ByRef and ByVal both have their uses. When we want to change the value of an argument, we
must declare the corresponding parameter as ByRef , so that the called procedure has access to the
actual argument itself. This is the case in the previous example. Otherwise, the AddOne procedure
does absolutely nothing, since the local variable i is incremented, and it is destroyed immediately
afterwards, when the procedure ends.
On the other hand, when we pass an argument for informational purposes only, and we do not
want the argument to be altered, it should be passed by value, using the ByVal keyword. In this
way, the called procedure gets only the value of the argument.

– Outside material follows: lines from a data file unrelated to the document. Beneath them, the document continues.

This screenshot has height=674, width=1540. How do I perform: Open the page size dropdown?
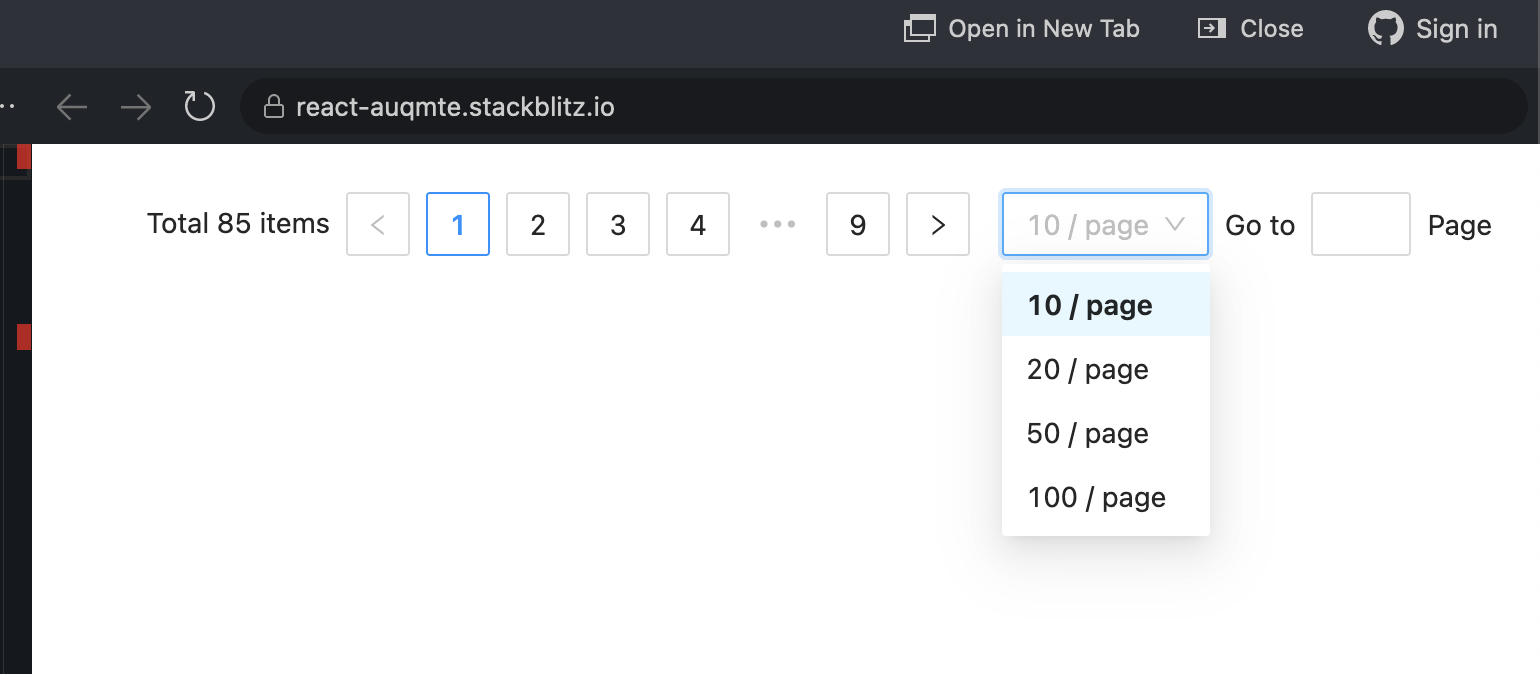1105,224
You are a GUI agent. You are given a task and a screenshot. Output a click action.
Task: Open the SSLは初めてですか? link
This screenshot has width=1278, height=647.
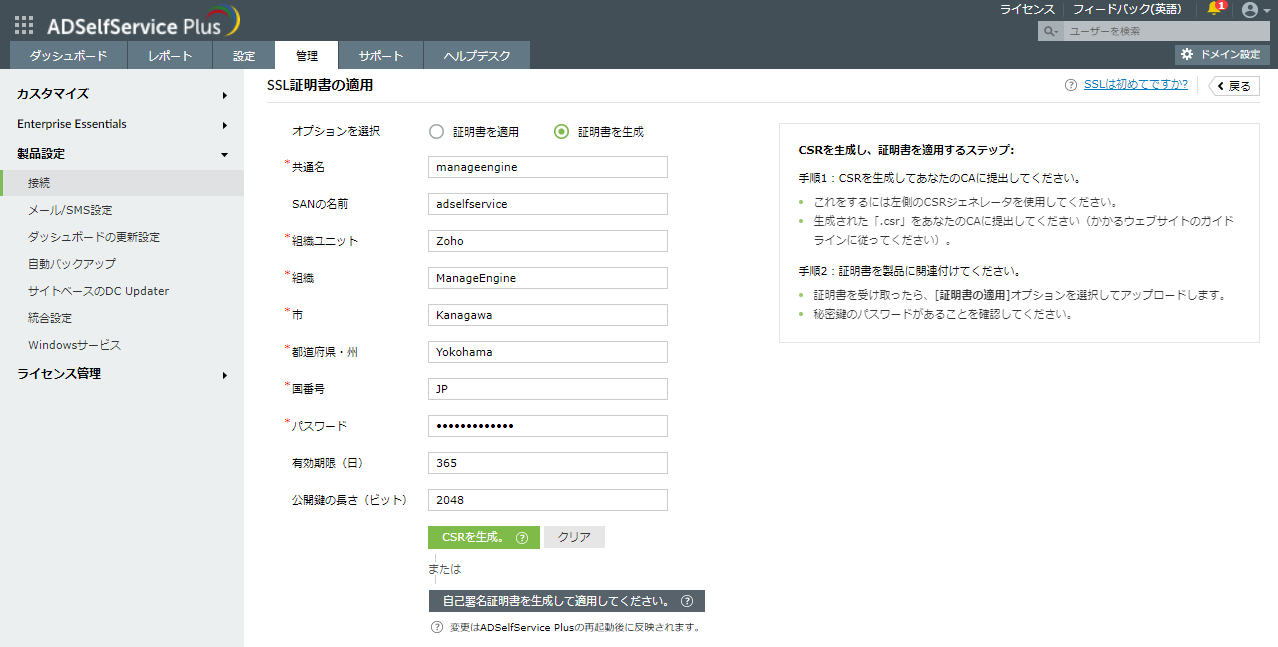point(1135,85)
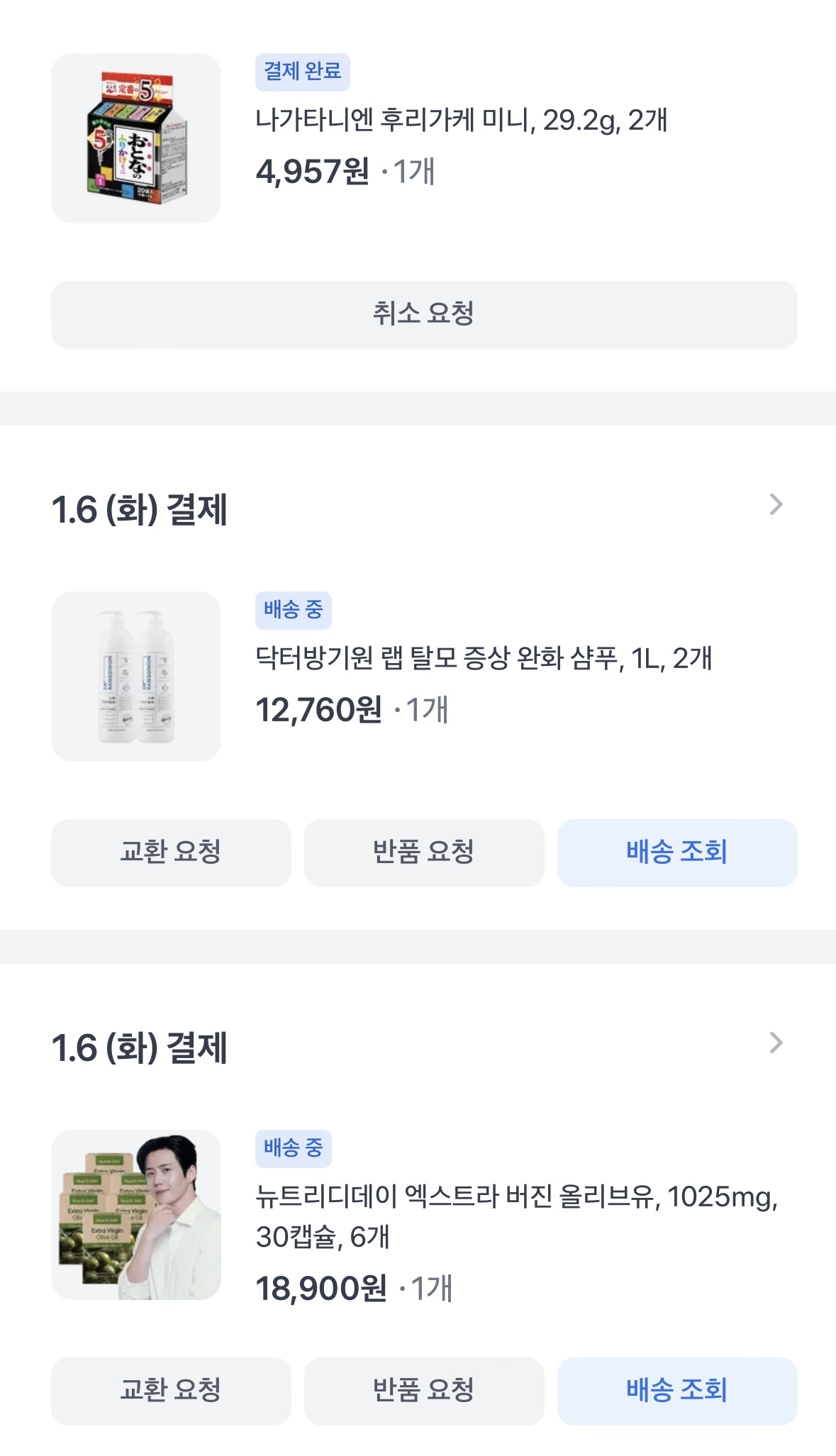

To illustrate further, ProcedureA in Example 6-5 gets the text of the first cell and feeds it to the
CountCharacters function. The returned value (the number of characters in the active
document) is then displayed in a message box.

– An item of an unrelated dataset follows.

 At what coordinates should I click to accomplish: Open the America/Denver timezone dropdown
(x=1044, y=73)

Example 6-5. Passing an Argument by Value
Sub ProcedureA()
Dim sText As String
sText = ActiveSheet.Cells(1,1).Text
MsgBox CountCharacters(sText)
End Sub
Function CountCharacters(ByVal sTxt As String)
CountCharacters = Len(sTxt)
End Function
Now, CountCharacters does not need to, and indeed should not, change the text. It only
counts the number of characters in the text. This is why we pass the argument by value. In this
way, the variable sTxt gets the value of the text in sText , that is, it gets a copy of the text.

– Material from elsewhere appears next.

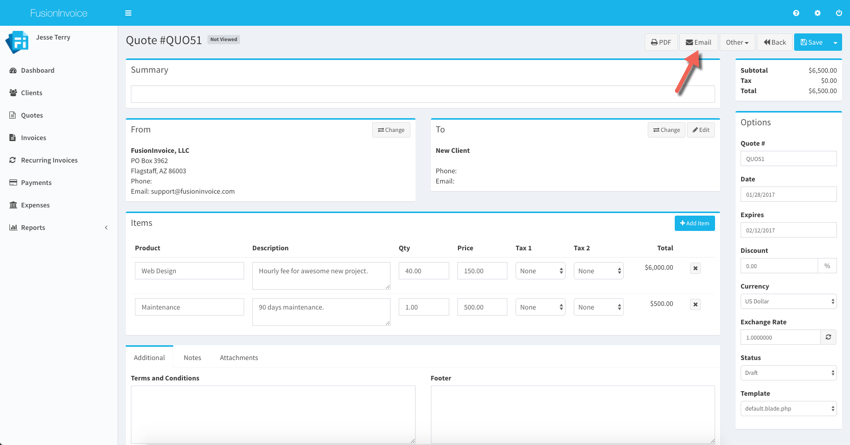Expand the Currency dropdown

[788, 301]
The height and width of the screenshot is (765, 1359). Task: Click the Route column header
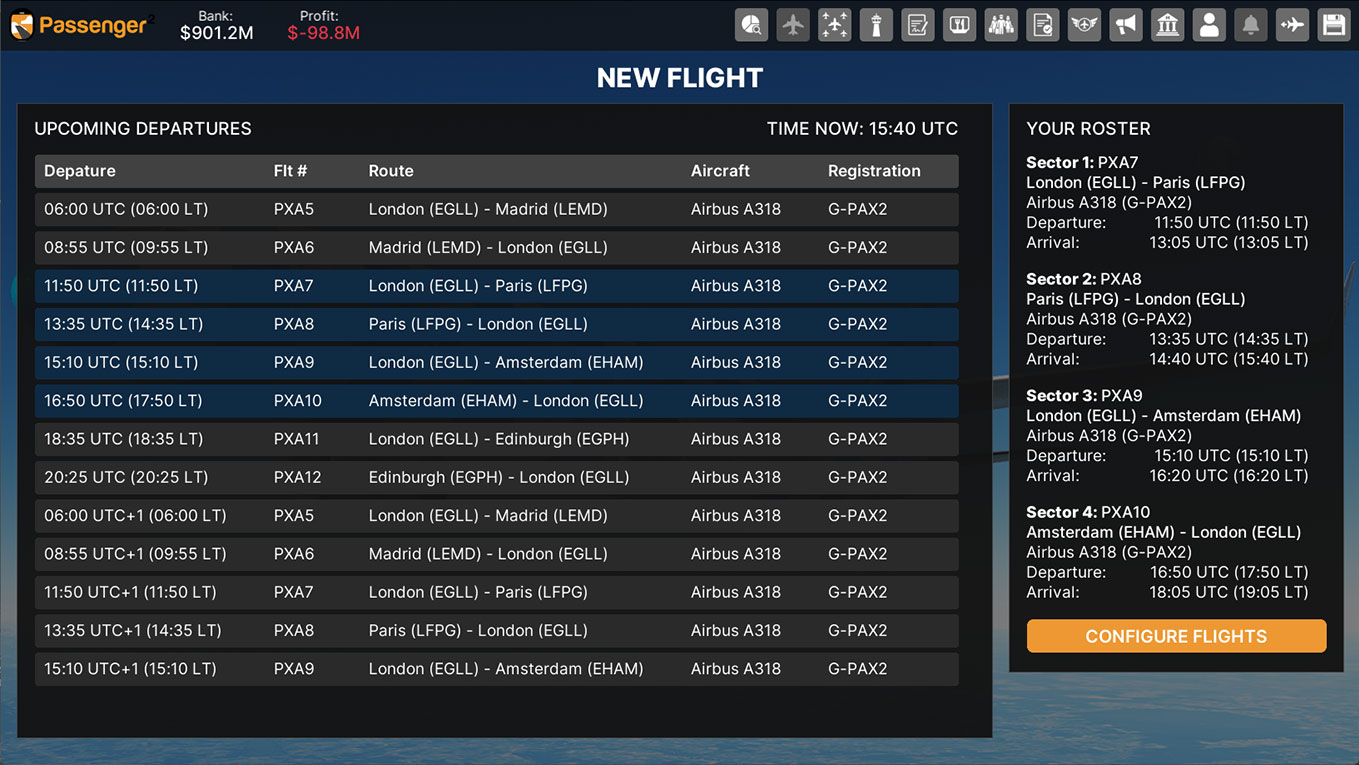tap(391, 171)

To appreciate the importance of this, imagine for a moment that CountCharacters is replaced
by a procedure that contains hundreds or thousands of lines of code, written by someone else,
perhaps not as reliable as we are. Naturally, we do not want this procedure to change our text.
Rather than having to check the code for errors, all we need to do is notice that the sTxt
parameter is called by value, which tells us that the procedure does not even have access to our
text. Instead, it gets only a copy of the text.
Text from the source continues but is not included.